Friday, November 5, 2010

Organizing to Break Down Divisions and Build Up Leaders

Organizing to Break Down Divisions and Build Up Leaders

I've been discussing workplace organizing in relationship to feminism and
anti-racism, laying out some ways that we can see workplace organizing as a feminist and anti-racist activity.

One of my first organizing experiences was with a group of janitors at a hospital. This was a diverse group of workers, and they were divided every which way. The black janitors didn't like or trust the Latino janitors, they often had racist views about them and many the Latinos had the same about the blacks. Many of the black janitors also had bad ideas about immigration. They also all thought the Latinos were too scared to organize. Here too the Latinos had the same views about the black janitors. The men tended to be sexist and they all thought the women were too scared to stand up.

Ultimately we built a strong committee of janitors who became a leading force in the hospital organizing, we broke down the divisions between racial groups. The janitors became the most militant unit in the hospital, driving out abusive supervisors, gathering information on other units, and beginning to talk to other low-waged hospital workers (like the cafeteria workers, the transporter,s and the CNAs) who they knew because the janitors worked all over the hospital and so had contact across hospital floors and job classes. I don't know that we eliminated racist views, I can't say either way. It's not like everyone became best friends but we definitely eroded them enough that people worked together and started to build relationships of solidarity. When people fight alongside each other, they often develop bonds of trust and respect. When workers organize beyond divisions in the working class, those divisions are weakened.

From there we had to deal with how to help the janitor unit work with the more highly paid and whiter units - the nurses are the key to hospitals and to hospital organizing. That also meant getting the nurses to treat the janitors with more respect and set aside some baggage. None of this was easy but I think we were successful in easing those divisions among the workers. I think this offers examples of another way we can see workplace organizing as a feminist and anti-racist activity.

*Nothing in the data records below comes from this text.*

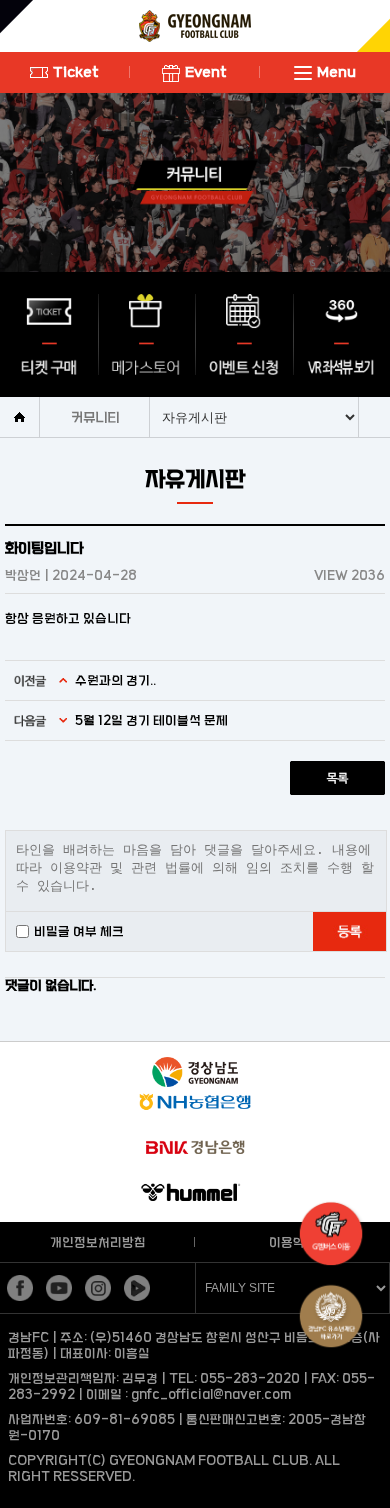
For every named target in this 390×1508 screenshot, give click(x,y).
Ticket (76, 71)
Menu (336, 71)
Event (206, 71)
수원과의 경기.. (115, 680)
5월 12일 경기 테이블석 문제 (151, 720)
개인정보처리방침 (98, 1242)
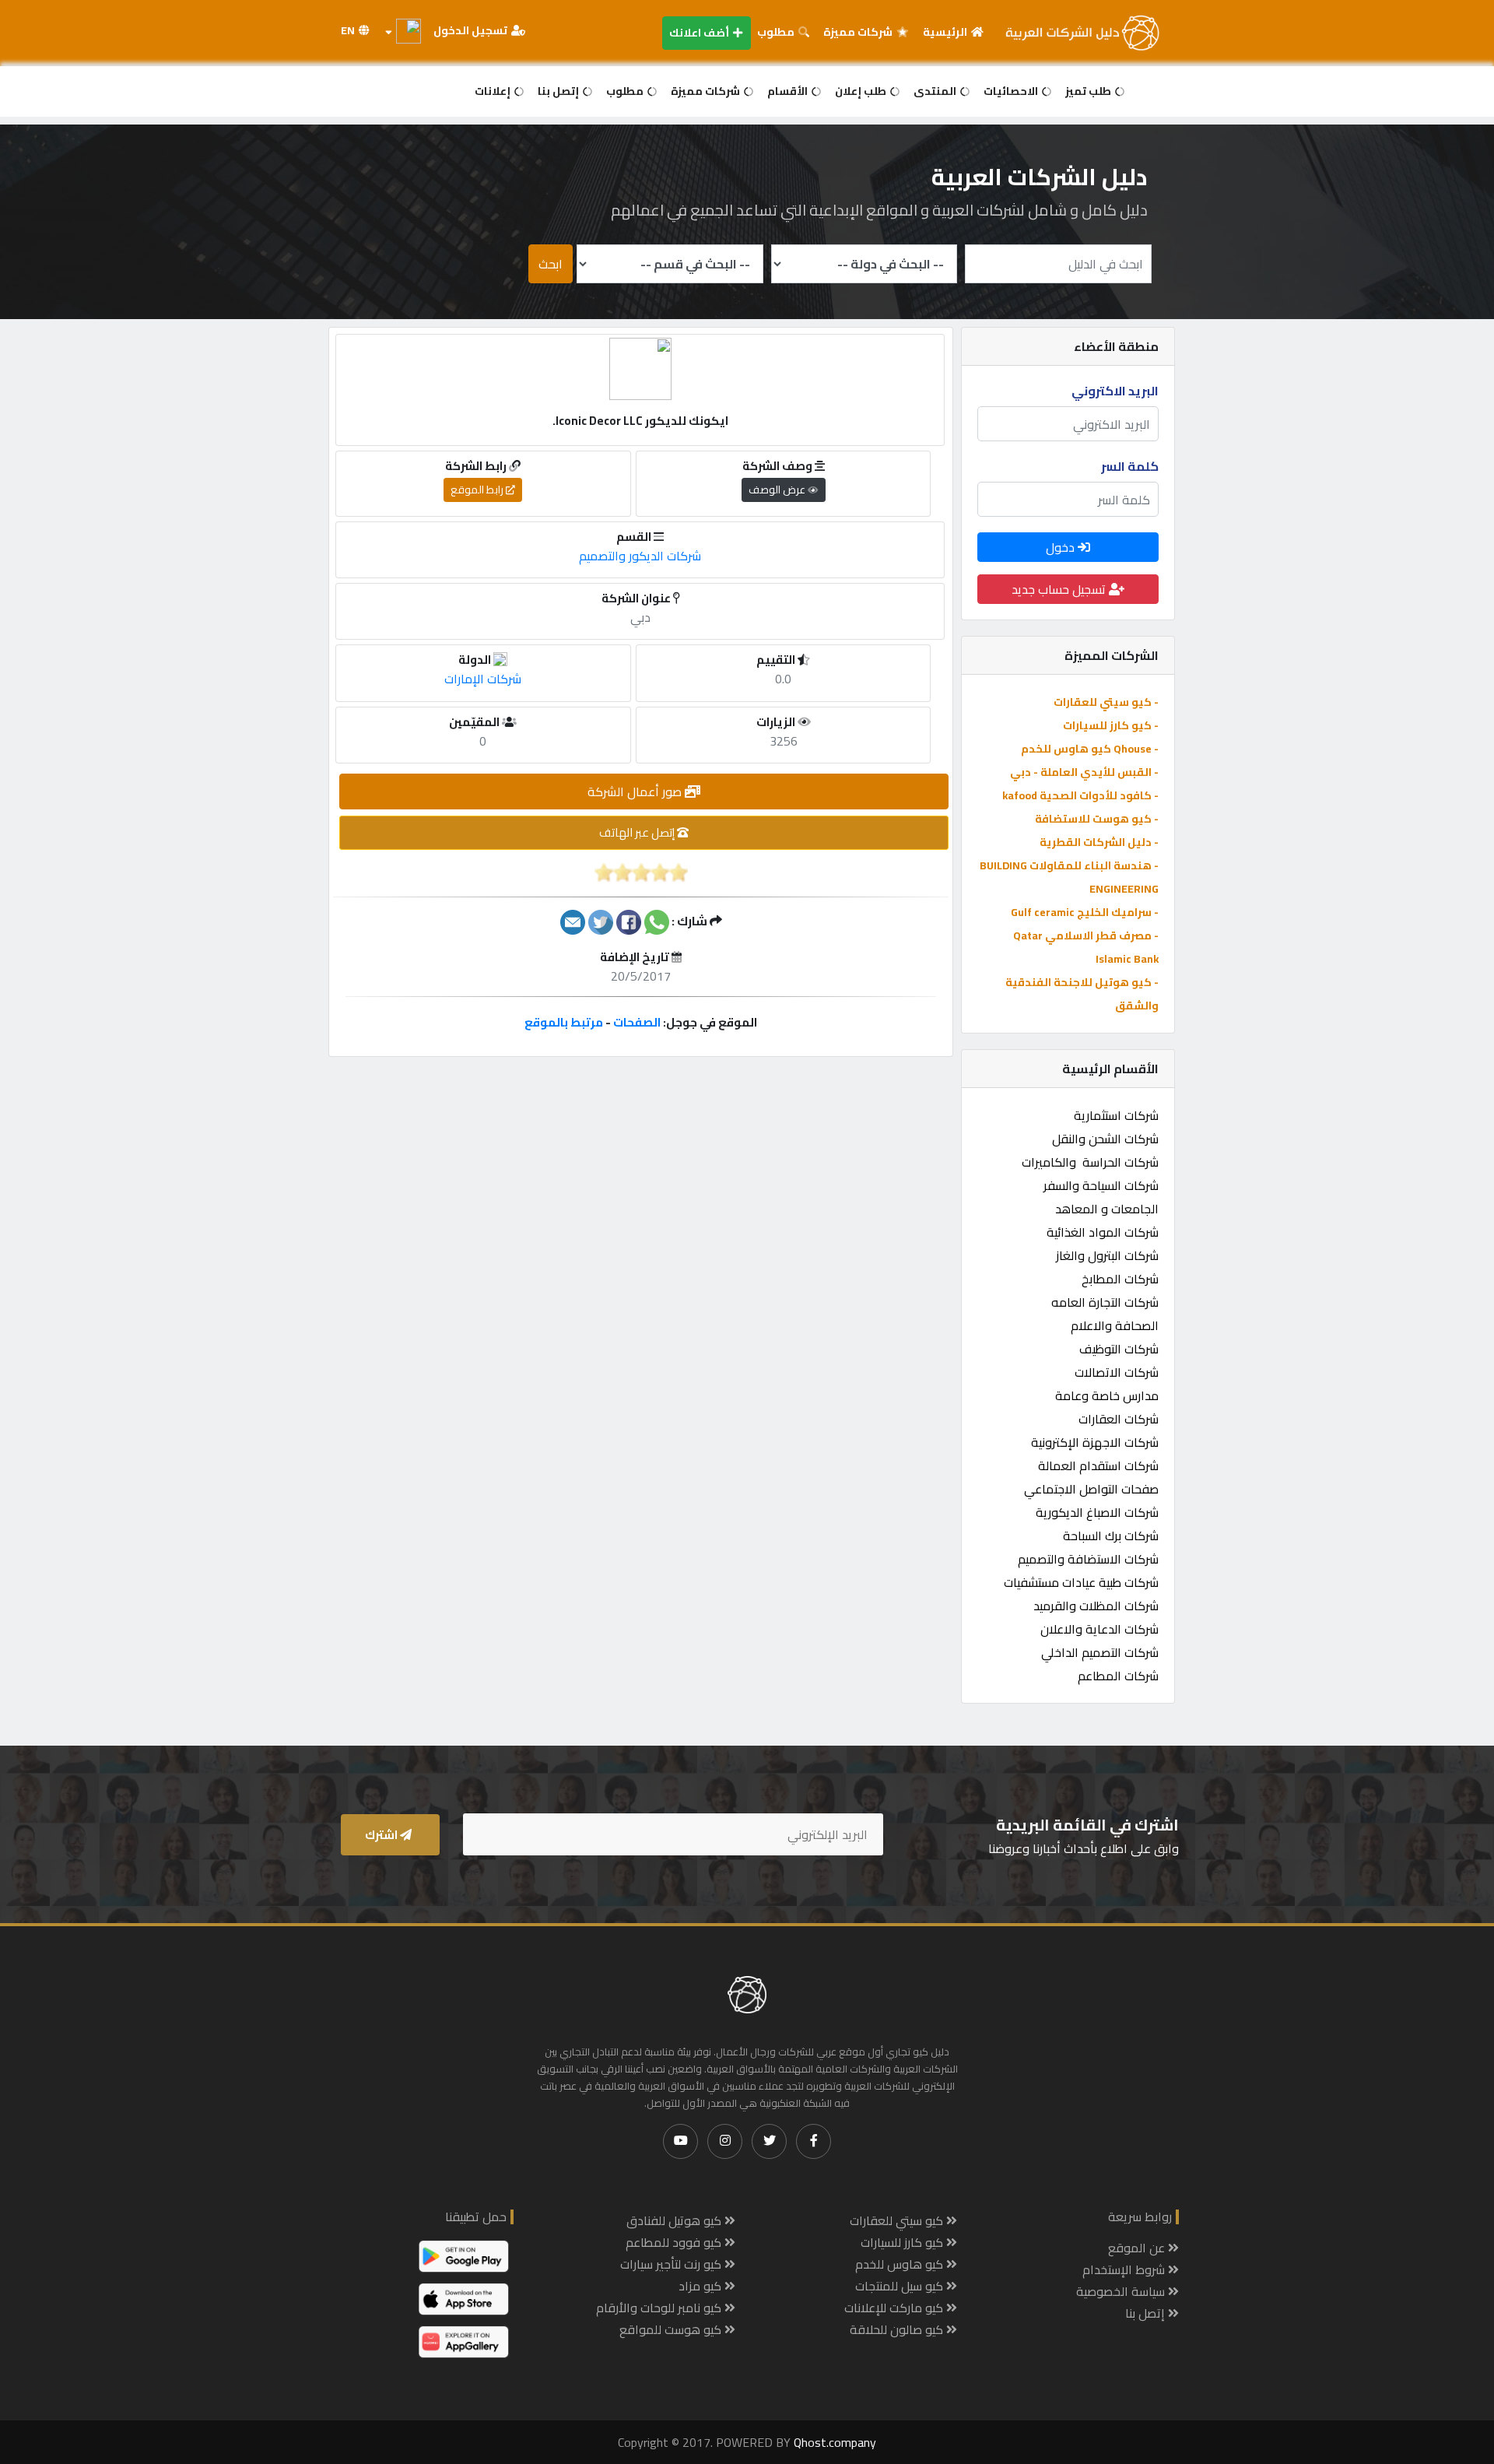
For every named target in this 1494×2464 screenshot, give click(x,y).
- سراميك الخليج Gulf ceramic (1085, 912)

We also helped build up some women and people of color into serious, capable leaders who men and white people took seriously (as in, the white workers were led by them). Leadership development is another way that workplace organizing can be very powerful as a feminist and anti-racist activity, in two wagys. First, women and people of color who become skilled leaders and organizers have the potential to organize to further put sexism and racism away, so activating people like this has important possibilities. Second, building up women and people of color as leaders in multi-racial and mixed gender environments is good for making more feminist men and anti-racist white people. It's good for white people and men to have people of color and women as their leaders. I mean their real leaders, leadership in a social sense, people who are respected and capable who set the agenda. I can say for myself, at a young age I was part of a Take Back The Night group for several years, led by some smart, serious, capable women. Having women leaders and mentors at a young age really forced me to deal with some major baggage. Those women's skillled leadership made me a more capable radical, a feminist, and a better person.

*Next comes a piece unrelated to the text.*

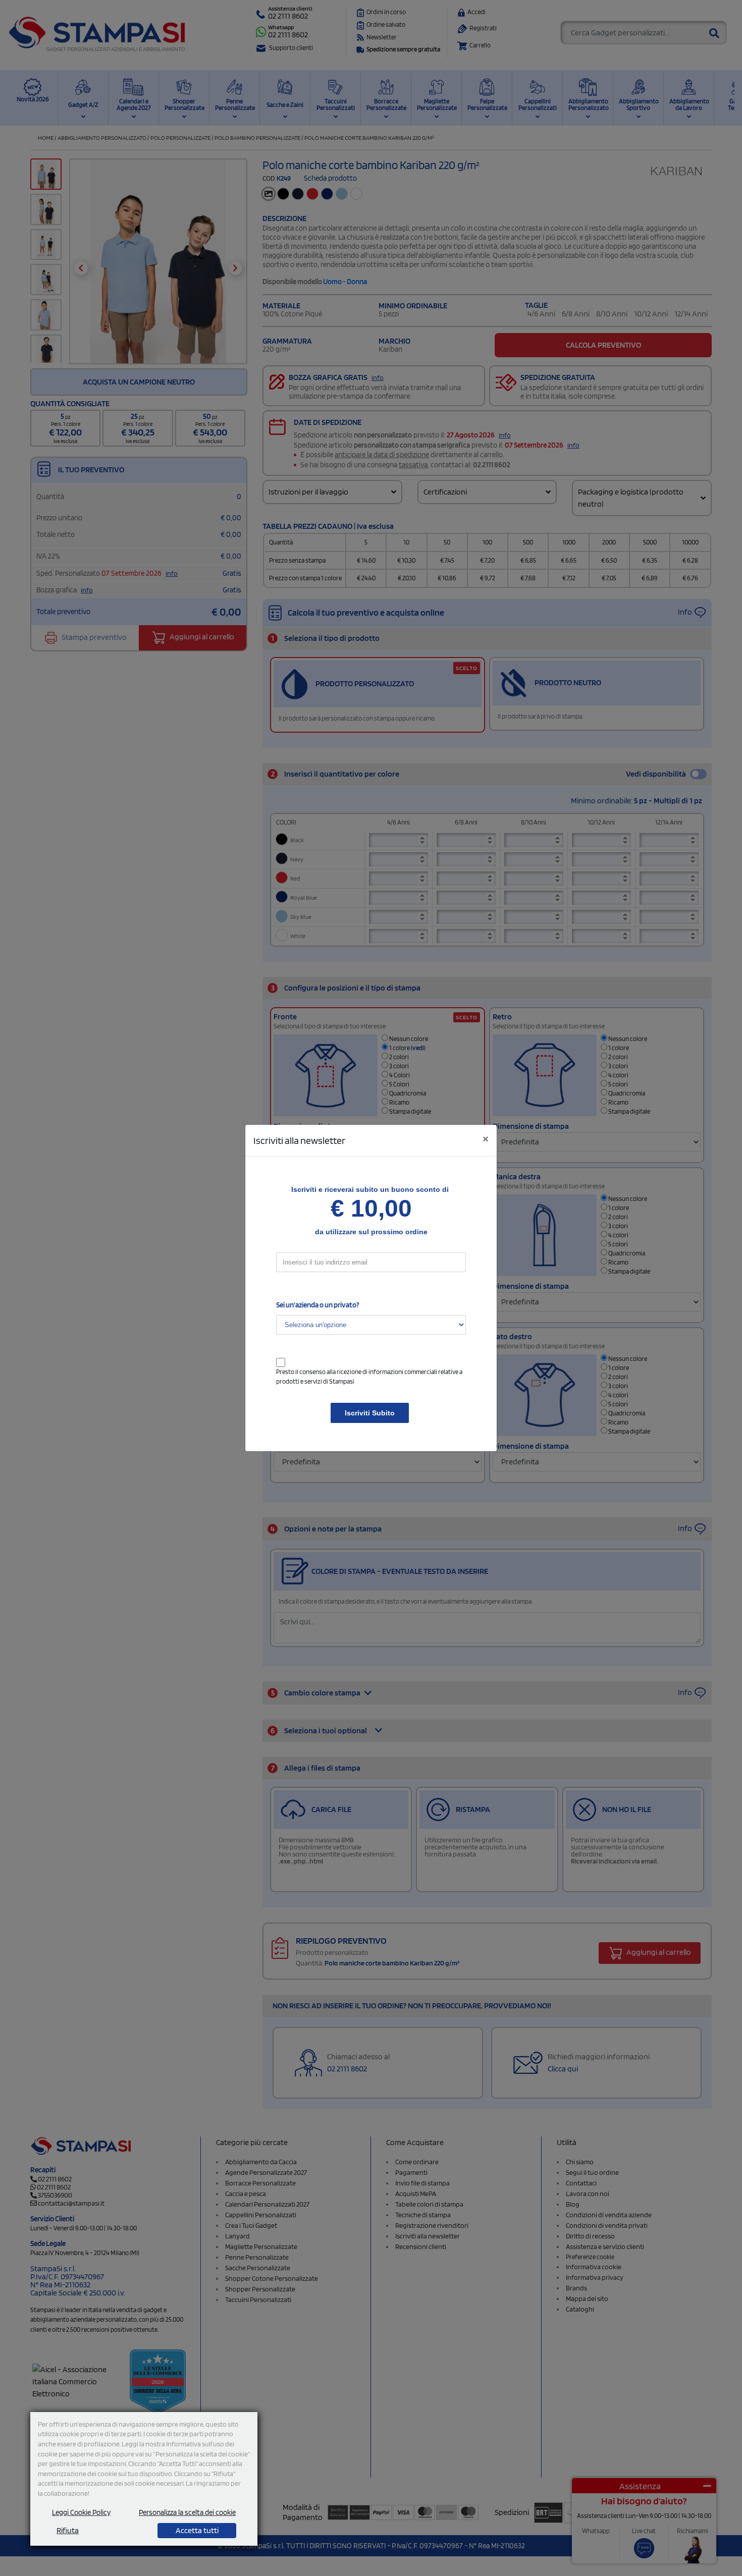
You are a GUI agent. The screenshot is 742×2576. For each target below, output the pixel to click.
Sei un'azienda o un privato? (317, 1304)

As I argued before, workplace organizing is a feminist and anti-racist activity when women and people of color organize at work against the power structures they face. Two other ways organizing can be a feminist and anti-racist activity is by breaking down gender and racial divisions among workers and through leadership development. Developing and mentoring women and people of colors as leaders and organizers creates a larger pool of people to organize. Having women and people of color as leaders also helps men and white people to unlearn baggage from our sexist and racist society.